Dean, School of Medicine & Professor of Experimental Diabetes and Metabolism, University of Dundee, Scotland

Biography

Rory McCrimmon trained at the University of Edinburgh and completed his clinical and speciality training in the South-East of Scotland before becoming an NHS Consultant Physician in Diabetes and Endocrinology at University Hospital Aintree, Liverpool, in 2000. In 2002, he joined the faculty at Yale University, Connecticut, to investigate why people with type 1 and 2 diabetes are very prone to developing low glucose (Hypoglycaemia). He returned to Scotland in 2009 to establish his laboratory at the University of Dundee, where he is currently Dean of Medicine, Professor of Experimental Diabetes and Metabolism and Honorary Consultant He was recently awarded the 2015 RD Lawrence Lecture by Diabetes UK for his research in Hypoglycaemia.

Prof McCrimmon is currently also Lead Clinician for the Scottish Diabetes Research Network (SDRN), which provides the necessary infrastructure to co-ordinate and enable academic and commercial research throughout Scotland.
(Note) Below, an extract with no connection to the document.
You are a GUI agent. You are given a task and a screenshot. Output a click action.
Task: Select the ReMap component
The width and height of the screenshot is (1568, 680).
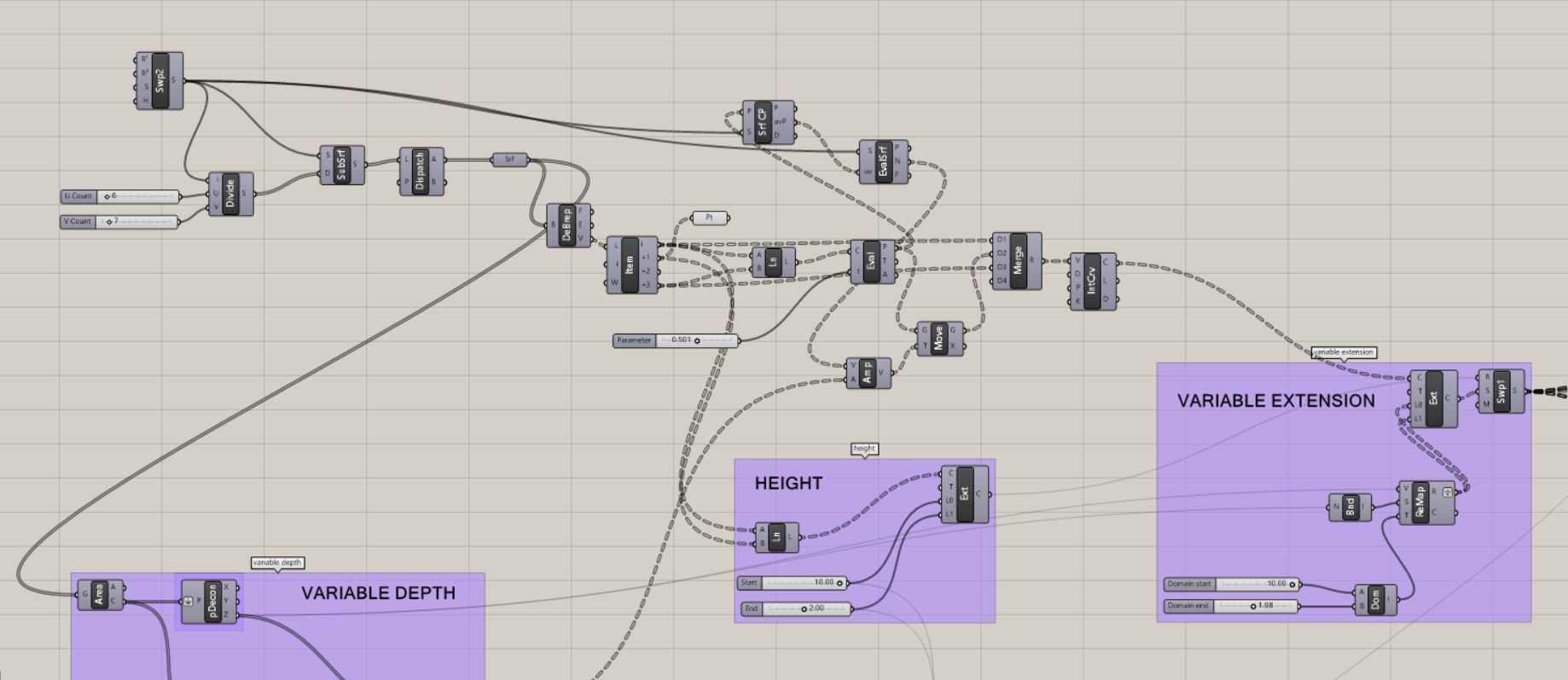click(x=1420, y=503)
The SDRN hosts a National Research Register of over 11,000 subjects with diabetes pre-consented to be contacted about clinical trials. The register is directly linked to SCI-diabetes, which contains secure clinical and biochemical data on over 350,000 people with diabetes in Scotland.

Prof McCrimmon serves on Editorial Boards of Diabetologia and Diabetes. He is a panel member for: Medical Research Council Population and Systems Medicine Board, Diabetes UK, Clinical Studies Group Management Committee; Diabetes UK, Intermediate Clinical Fellowships Panel; Juvenile Diabetes Research Foundation PEAK Programme; Panel member, International Hypoglycaemia Study Group.

Research

The focus of my research programme has been to define the fundamental mechanisms by which the brain detects low glucose levels (hypoglycaemia) and how these mechanisms are disrupted in type 1 diabetes in response to repeated episodes of hypoglycaemia. Key findings include a series of papers each cited over 100 times, establishing key roles for AMP-activated protein kinase and the ATP-sensitive potassium channel in the detection of hypoglycaemia by the brain. I have published over 100 peer-reviewed manuscripts, obtained >£16M in grants funds as an independent investigator and have been invited to give key-note lectures in all major national and international diabetes conferences (>40 invited presentations), receiving the named RD Lawrence Lecture in 2015 from Diabetes UK in recognition of my contribution to this field. I also have an interest clinical trials in diabetes and was appointed by interview by the Chief Scientist Office Scotland as Diabetes Champion. In this role I lead the £1.8M funded Scottish Diabetes Research Network (SDRN), comprising clinicians and research nurses in all major centres in Scotland and tasked with enabling high quality clinical research across the country. Unique to the SDRN, we also support the SDRN Epidemiology subgroup that has used the Sci-Diabetes informatics platform to produce a number of high impact publications over the last 5 years (>20 papers). I am also currently Principal Investigator on 9 phase 3 clinical trials. I was UK Chief Investigator for the Lixilan-O trial, VERTIS-CV, PIONEER 6, European Chief Investigator for SUSTAIN-8, on the steering committee for DiRECT and writing groups for Lixilan-O, Lixilan-L and Tandem3.

Teaching

Primary teaching experience is in academic mentoring and supervision of clinicians, post-graduates and undergraduate students. In this capacity, I have served as Programme Lead for the Academic Foundation Doctors in the Eastern Deanery, been a member of the Scottish Translational Medicine Training Initiative, and a member of the Medical Research Council Clinical Fellowship Training and Career Development Awards panel. In addition, I have co-written the Chapter on Diabetes in Davidson’s Principles and Practice of Medicine (Editions 22 and 23), a textbook that has been read by over 2 million medical students since its first edition. As Interim Dean I jointly Chair the new ScotGEM post-graduate Entry Medical Programme with David Crossman, Dean of Medicine, St Andrew’s University and will visit Anglia Ruskin University regularly as it starts its new Medical School adopting the Dundee Curriculum.